EXERCISE REQUIREMENTS:
Lay out the stretch of items from the line containing "You are a computer-use agent. The" through the line containing "Instruction: Go to next page arrow" as a Markdown table with the columns Row and Line, skipping any blank lines.

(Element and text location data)
········

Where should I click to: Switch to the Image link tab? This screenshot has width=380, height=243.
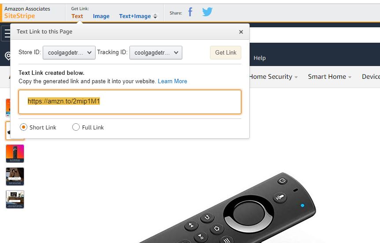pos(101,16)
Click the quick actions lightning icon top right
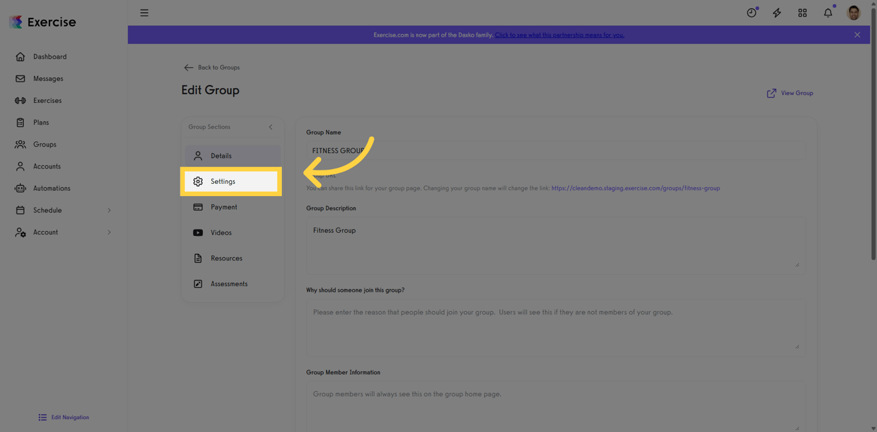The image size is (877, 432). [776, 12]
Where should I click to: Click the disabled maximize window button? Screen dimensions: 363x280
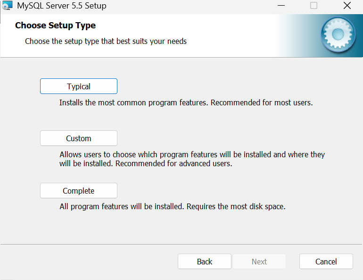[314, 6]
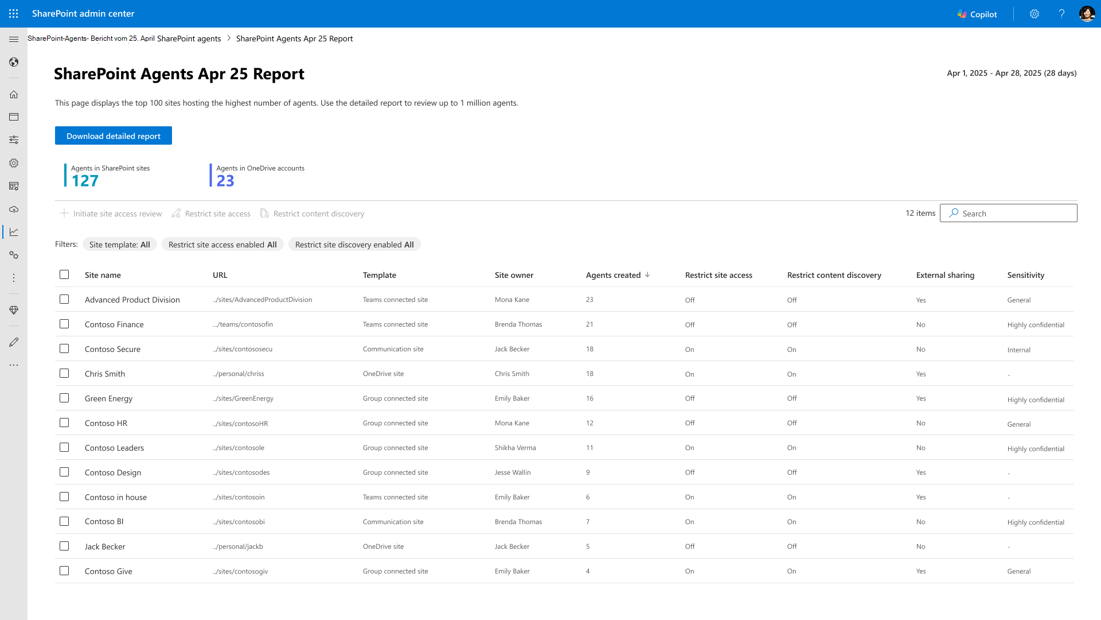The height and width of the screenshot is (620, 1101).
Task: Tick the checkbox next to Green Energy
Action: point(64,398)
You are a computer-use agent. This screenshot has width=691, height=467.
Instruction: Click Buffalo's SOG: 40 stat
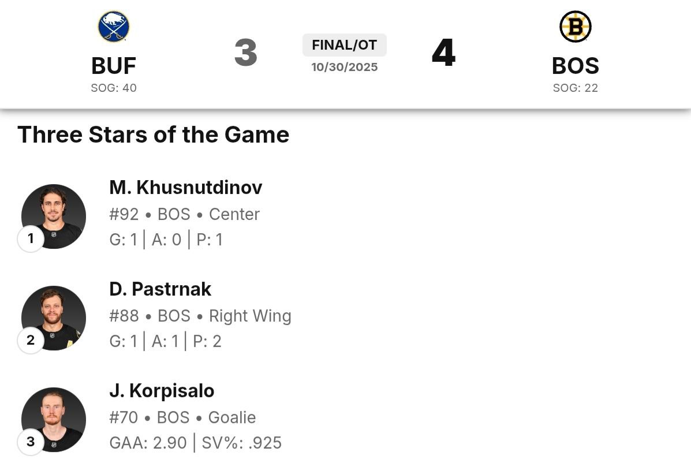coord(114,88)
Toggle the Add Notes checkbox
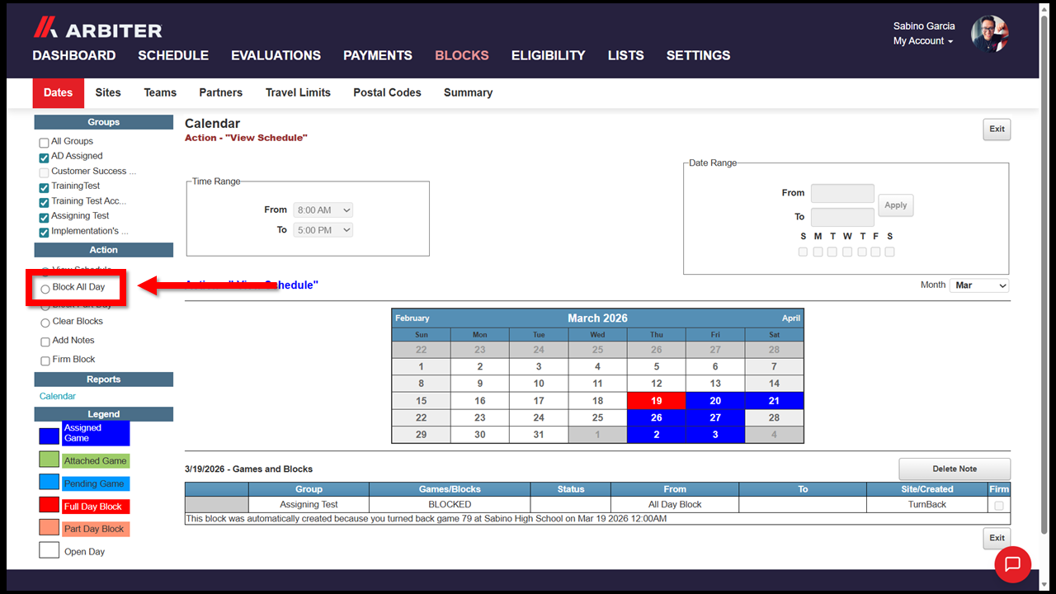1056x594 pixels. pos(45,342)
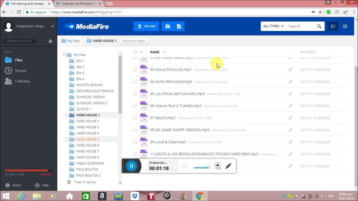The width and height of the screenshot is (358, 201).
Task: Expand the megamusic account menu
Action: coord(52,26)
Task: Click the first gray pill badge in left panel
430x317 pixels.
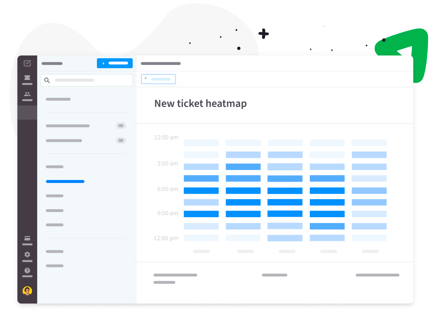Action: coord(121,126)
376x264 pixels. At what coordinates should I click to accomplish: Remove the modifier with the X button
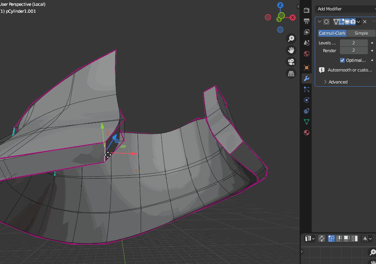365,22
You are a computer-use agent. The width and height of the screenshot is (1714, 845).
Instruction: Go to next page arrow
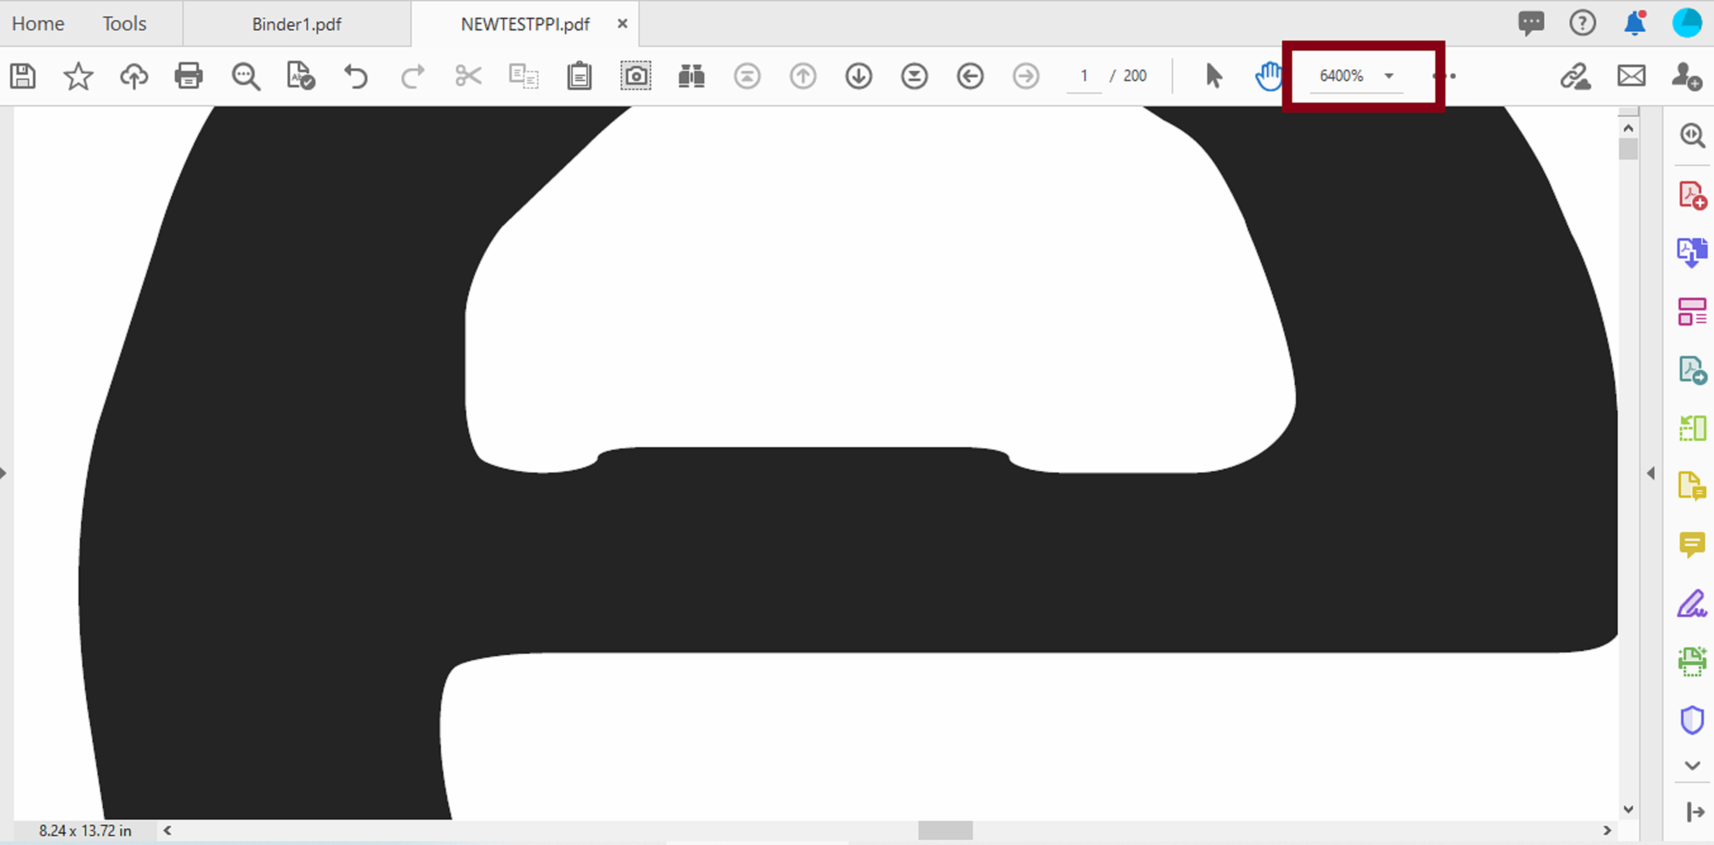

········

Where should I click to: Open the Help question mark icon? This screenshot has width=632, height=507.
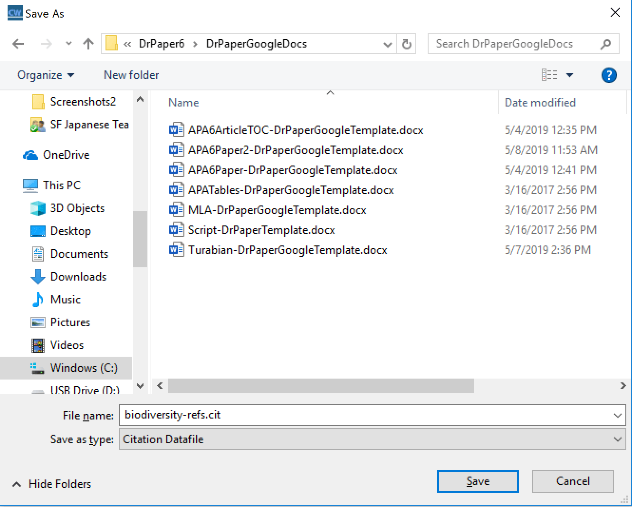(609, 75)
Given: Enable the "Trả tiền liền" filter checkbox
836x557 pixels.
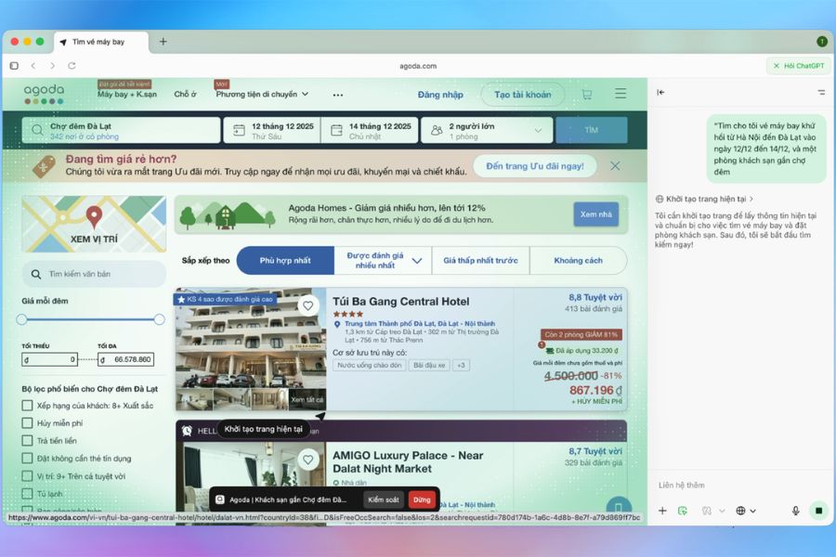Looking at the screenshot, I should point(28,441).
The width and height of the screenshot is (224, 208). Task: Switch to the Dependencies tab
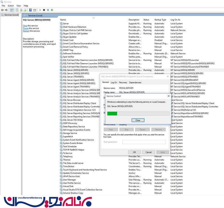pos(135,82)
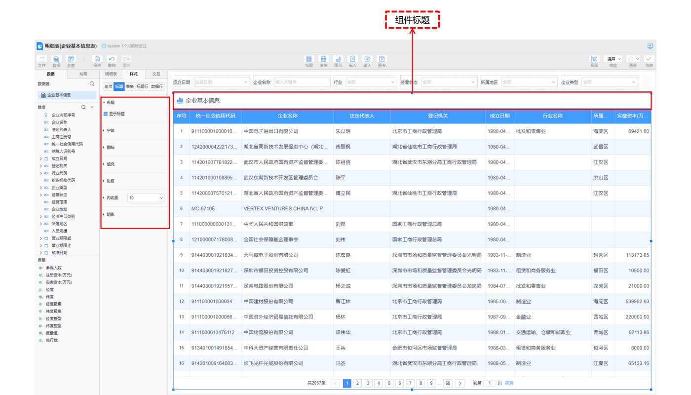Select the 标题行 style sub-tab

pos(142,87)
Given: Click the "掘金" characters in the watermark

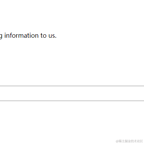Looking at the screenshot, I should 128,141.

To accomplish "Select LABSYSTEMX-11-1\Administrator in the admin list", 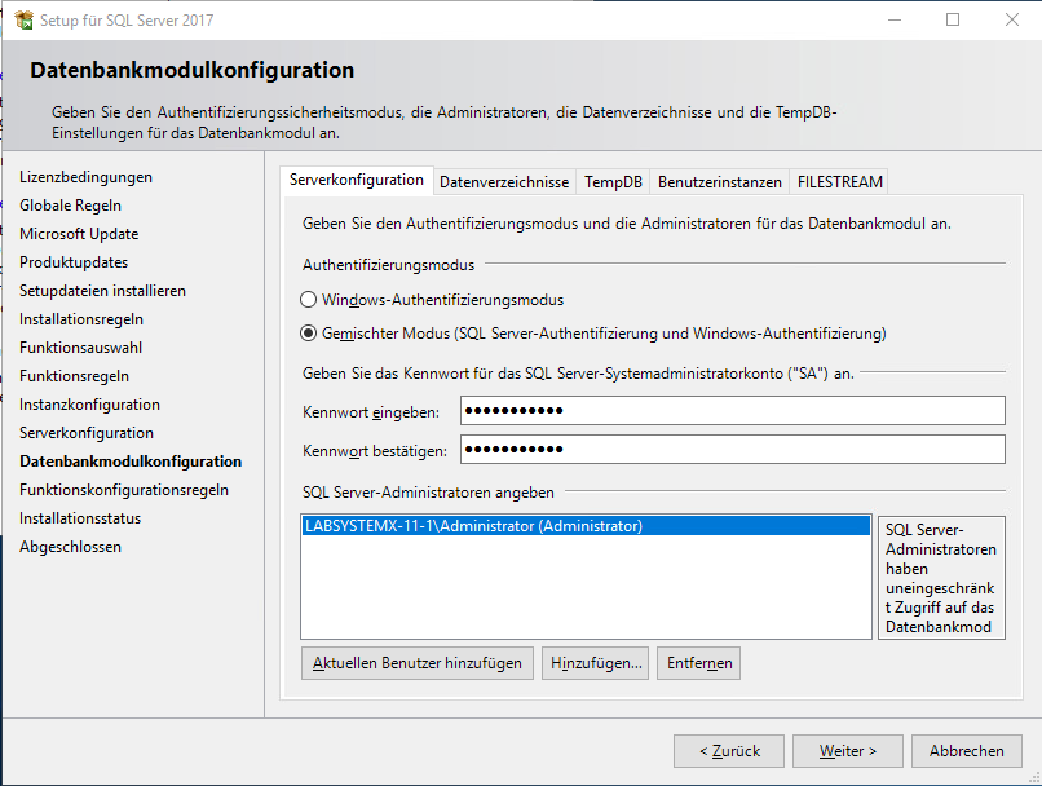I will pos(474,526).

········

SOLUTION TO THE PROBLEM:
| Row | Line |
|---|---|
| 1 | You are a computer-use agent. The width and height of the screenshot is (1714, 845). |
| 2 | Instruction: Go to next page arrow |